- **What you have to do**
In the entries below, find the line with "The width and height of the screenshot is (715, 450)." and the line with "Task: Expand the Plugins sidebar menu"; copy them and every line between them exactly, but not the pictures.

Collection entries:
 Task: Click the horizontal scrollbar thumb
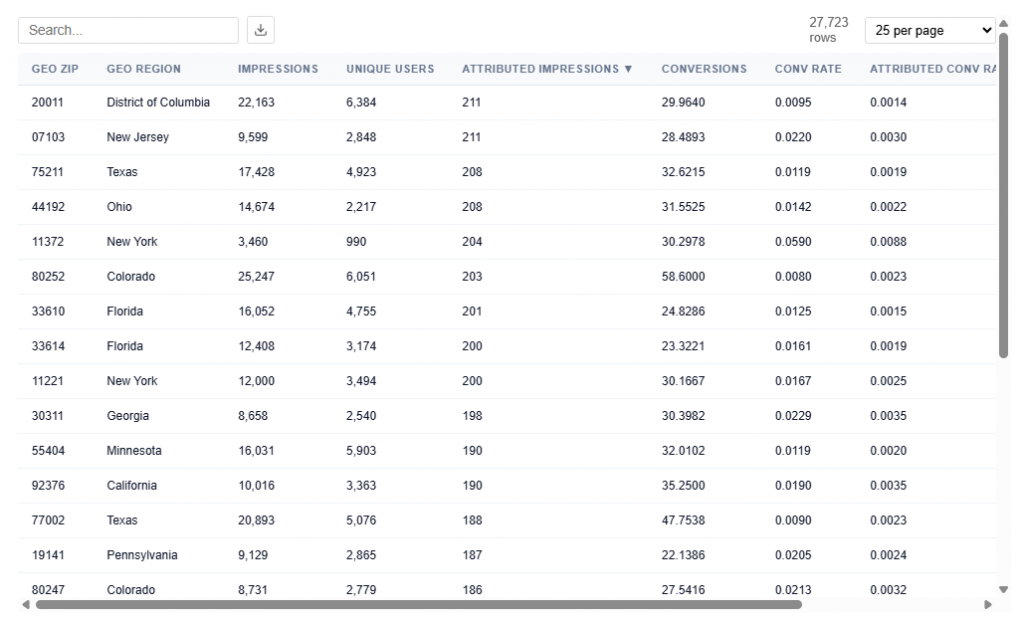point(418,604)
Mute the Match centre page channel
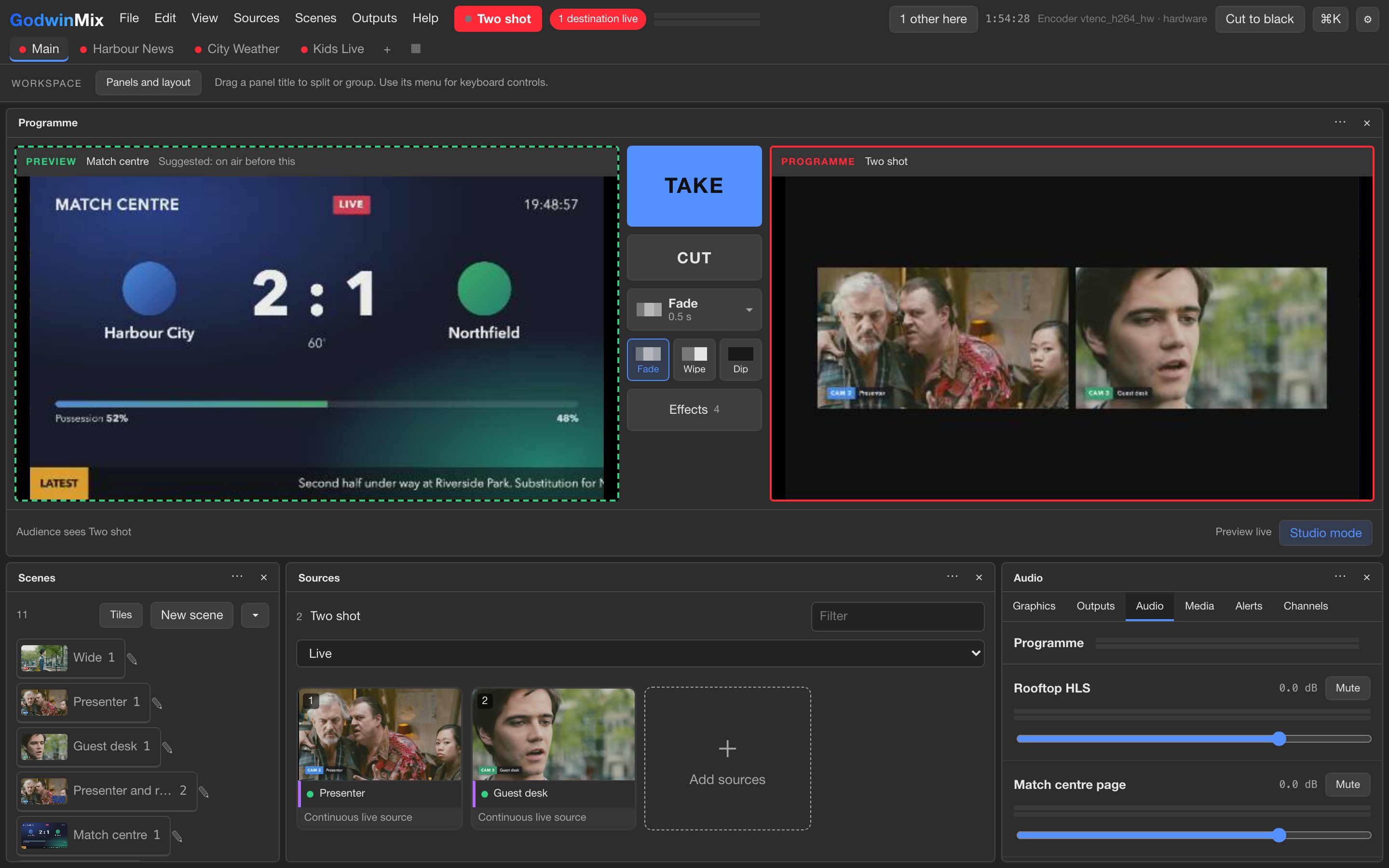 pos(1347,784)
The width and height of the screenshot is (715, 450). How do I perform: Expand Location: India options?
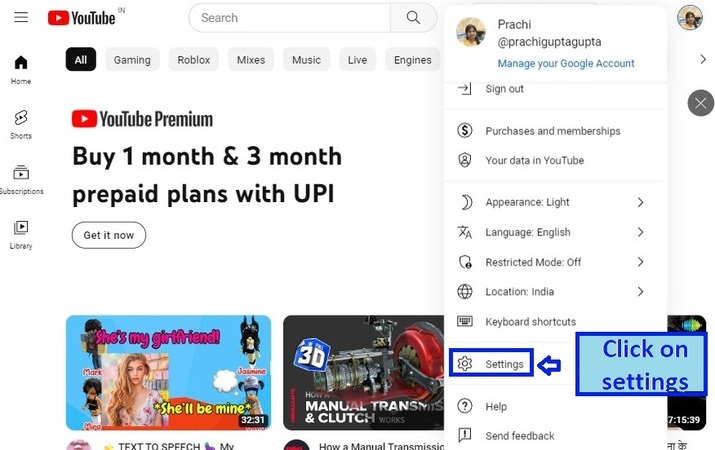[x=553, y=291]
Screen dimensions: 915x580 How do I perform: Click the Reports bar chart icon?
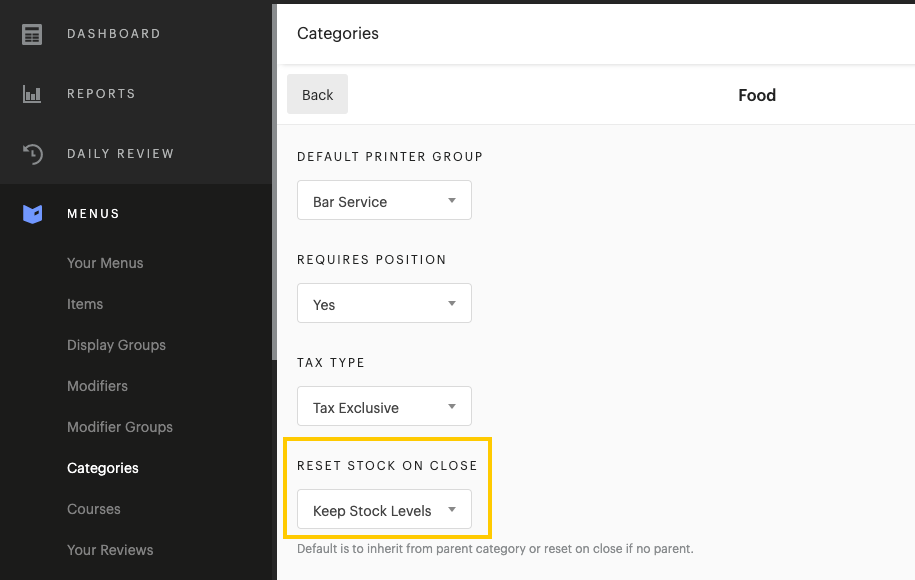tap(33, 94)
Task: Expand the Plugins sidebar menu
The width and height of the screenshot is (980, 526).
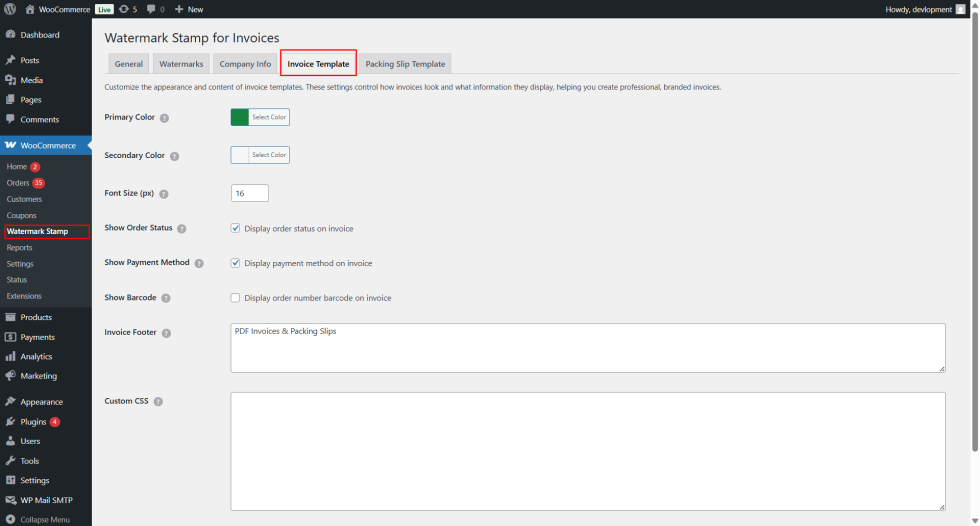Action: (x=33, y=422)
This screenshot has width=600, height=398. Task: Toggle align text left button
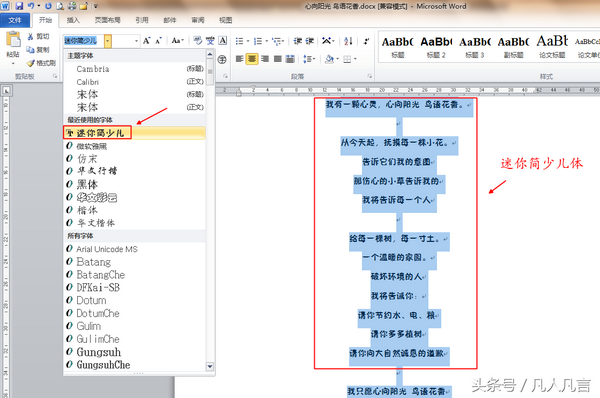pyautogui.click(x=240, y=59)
...
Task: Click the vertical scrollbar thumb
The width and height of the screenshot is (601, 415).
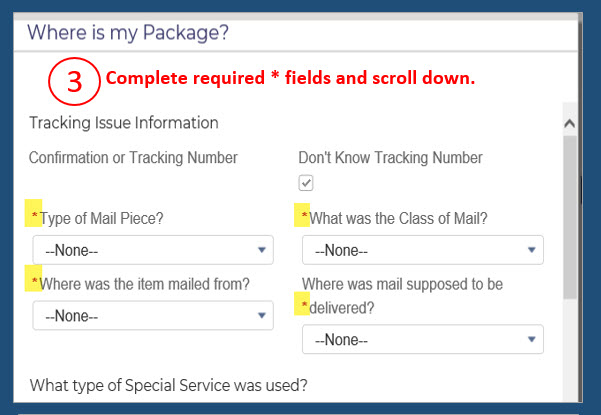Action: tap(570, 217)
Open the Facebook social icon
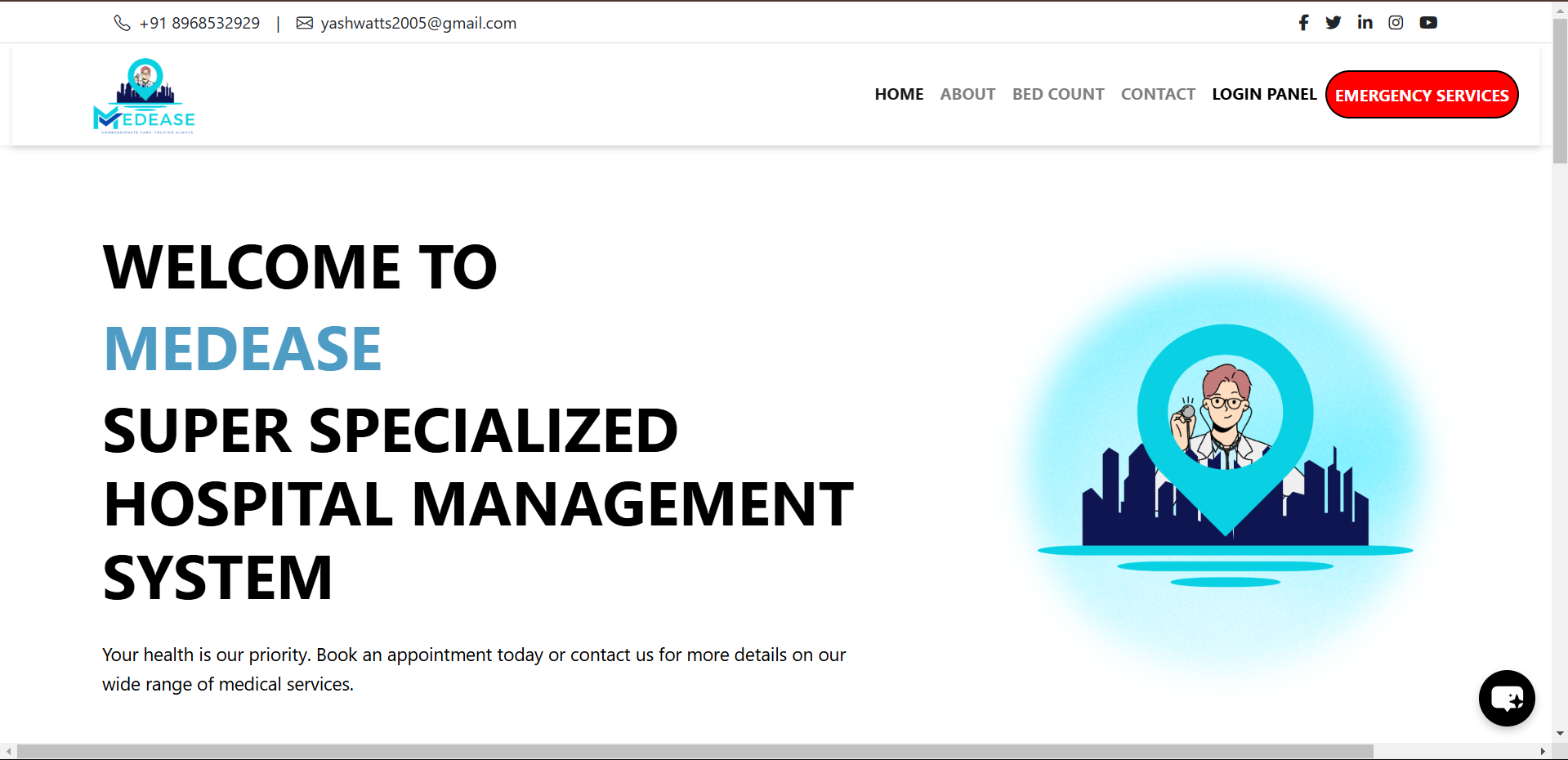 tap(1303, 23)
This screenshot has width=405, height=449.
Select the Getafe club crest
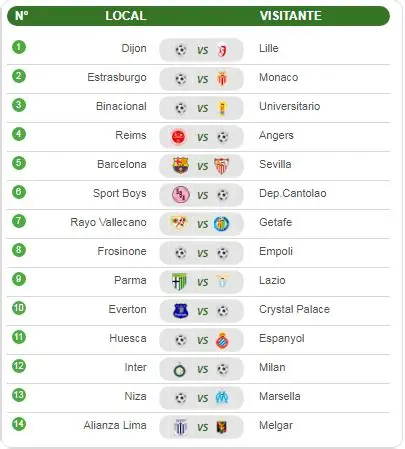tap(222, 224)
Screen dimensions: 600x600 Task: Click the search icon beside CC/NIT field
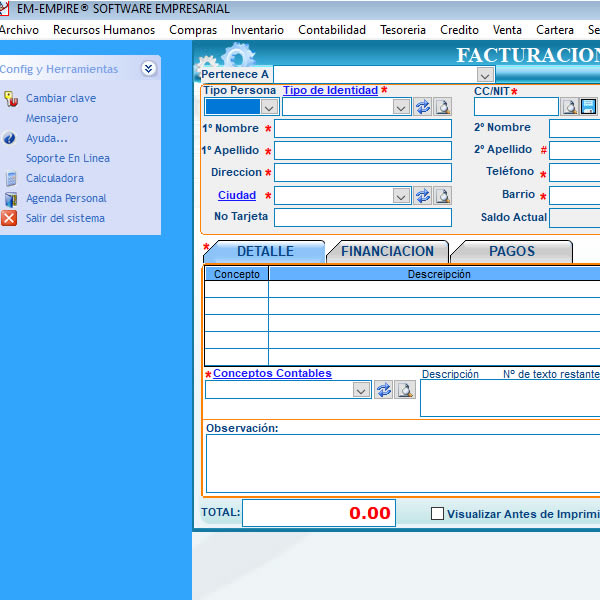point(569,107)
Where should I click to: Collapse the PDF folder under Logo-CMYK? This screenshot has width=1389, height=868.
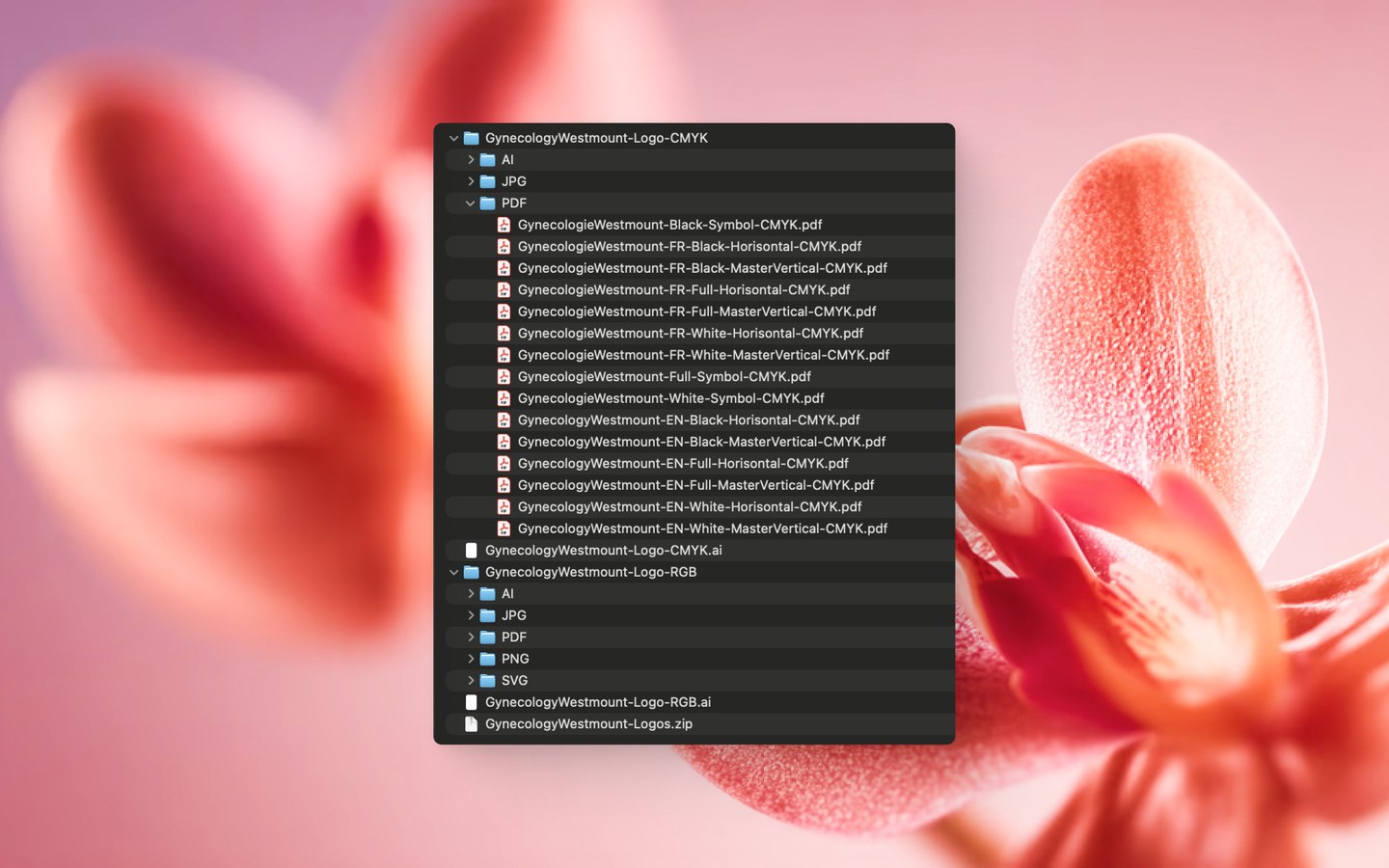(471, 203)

- **Answer to this task**
The width and height of the screenshot is (715, 450). How do I perform: Expand Location: India options?
[x=553, y=291]
Screen dimensions: 915x580 How do I perform: Click the Reports bar chart icon?
tap(33, 94)
Task: Expand the Plugins sidebar menu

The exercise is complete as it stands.